Copy the items below word for word, from the line containing "Decrease paragraph indent" through the line containing "tap(223, 351)", including both of those lines.

# START OF Supplied data

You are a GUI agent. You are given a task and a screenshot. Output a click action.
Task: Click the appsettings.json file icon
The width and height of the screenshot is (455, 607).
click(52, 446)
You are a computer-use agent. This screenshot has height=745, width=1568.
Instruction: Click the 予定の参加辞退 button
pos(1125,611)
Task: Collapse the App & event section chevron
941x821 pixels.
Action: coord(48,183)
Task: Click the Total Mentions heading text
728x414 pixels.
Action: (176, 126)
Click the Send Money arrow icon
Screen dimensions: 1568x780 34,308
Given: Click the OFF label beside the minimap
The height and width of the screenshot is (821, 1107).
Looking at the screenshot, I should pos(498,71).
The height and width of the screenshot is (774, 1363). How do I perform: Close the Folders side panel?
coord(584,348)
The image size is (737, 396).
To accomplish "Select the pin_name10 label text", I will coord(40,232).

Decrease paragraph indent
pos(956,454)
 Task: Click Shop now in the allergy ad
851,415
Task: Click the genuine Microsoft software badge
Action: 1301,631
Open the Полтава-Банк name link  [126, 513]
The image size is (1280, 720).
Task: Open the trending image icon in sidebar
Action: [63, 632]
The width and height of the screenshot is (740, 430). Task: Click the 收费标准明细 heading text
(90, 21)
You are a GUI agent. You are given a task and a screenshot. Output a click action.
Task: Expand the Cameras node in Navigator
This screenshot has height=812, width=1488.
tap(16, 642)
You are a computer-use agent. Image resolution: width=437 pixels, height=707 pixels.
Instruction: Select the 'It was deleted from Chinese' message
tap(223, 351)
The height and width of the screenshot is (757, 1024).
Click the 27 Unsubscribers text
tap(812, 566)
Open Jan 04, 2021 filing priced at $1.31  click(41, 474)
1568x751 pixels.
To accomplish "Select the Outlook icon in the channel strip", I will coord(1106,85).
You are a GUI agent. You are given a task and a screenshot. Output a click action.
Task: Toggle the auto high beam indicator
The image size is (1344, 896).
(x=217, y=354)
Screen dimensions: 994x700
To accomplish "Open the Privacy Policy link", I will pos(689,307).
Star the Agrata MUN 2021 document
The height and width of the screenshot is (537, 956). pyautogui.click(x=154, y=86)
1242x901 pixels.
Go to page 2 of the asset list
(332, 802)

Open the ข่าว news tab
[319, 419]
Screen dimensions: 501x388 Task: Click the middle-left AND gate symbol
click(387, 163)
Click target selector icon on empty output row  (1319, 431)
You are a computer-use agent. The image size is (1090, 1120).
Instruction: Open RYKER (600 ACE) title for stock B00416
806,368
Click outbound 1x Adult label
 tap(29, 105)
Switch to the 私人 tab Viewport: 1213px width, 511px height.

# END OF Supplied data

• _Worked answer_:
Decrease paragraph indent
pos(956,454)
 Task: Click Shop now in the allergy ad
851,415
Task: Click the genuine Microsoft software badge
Action: 1301,631
Open the Полтава-Банк name link  [126, 513]
The image size is (1280, 720).
Task: Open the trending image icon in sidebar
Action: [63, 632]
The width and height of the screenshot is (740, 430). Task: Click the 收费标准明细 heading text
(90, 21)
You are a GUI agent. You are given a task and a screenshot. Output a click action.
Task: Expand the Cameras node in Navigator
This screenshot has height=812, width=1488.
tap(16, 642)
You are a computer-use agent. Image resolution: width=437 pixels, height=707 pixels.
Instruction: Select the 'It was deleted from Chinese' message
tap(223, 351)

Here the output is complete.